Recordership is often the first step on the judicial ladder to appointment to the circuit bench.
Where they sit
Recorders may sit in both Crown and County Courts, but most start by sitting in the Crown Court. Their jurisdiction is broadly similar to that of a circuit judge, but they will generally handle less complex or serious matters coming before the court.
Recorders are required to manage cases actively as well as to determine claims at trial. A recorder’s duties include assisting the parties to prepare for trial, presiding over court proceedings and delivering judgments in both applications and contested trials.
Recorders are expected to sit for at least 15 days a year but not normally for more than 30 days a year. Recorders may choose whether to count training days as sitting days. Newly appointed recorders have to attend a Judicial Studies Board residential induction course and to sit in with a circuit judge for one week. A Royal Warrant will then be issued and the recorder’s first week of sitting will be supervised. Recorders also attend periodical continuation courses lasting two days every three years.
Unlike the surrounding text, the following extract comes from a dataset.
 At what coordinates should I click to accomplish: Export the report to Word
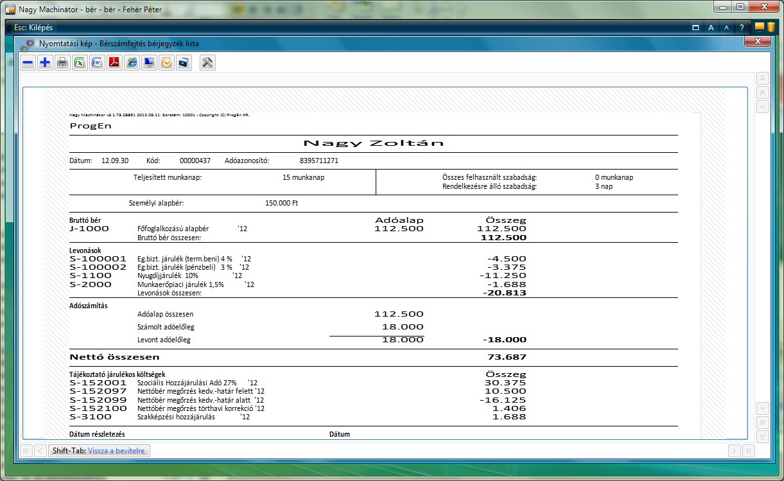98,63
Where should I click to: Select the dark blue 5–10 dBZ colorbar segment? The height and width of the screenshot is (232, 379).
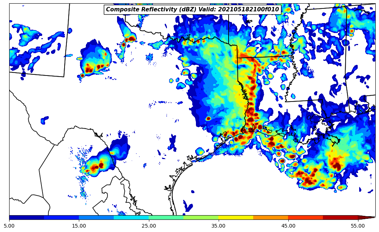(x=26, y=217)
Recorders are appointed by the Queen on the recommendation of the Lord Chancellor, after a fair and open competition administered by the Judicial Appointments Commission.
Appointments are for five years, and are usually automatically extended by the Lord Chancellor for further successive terms of five years.
Whether sitting in the Crown or County court, Recorders wear a black coat with bands, a Queen's Counsel or junior barrister's gown.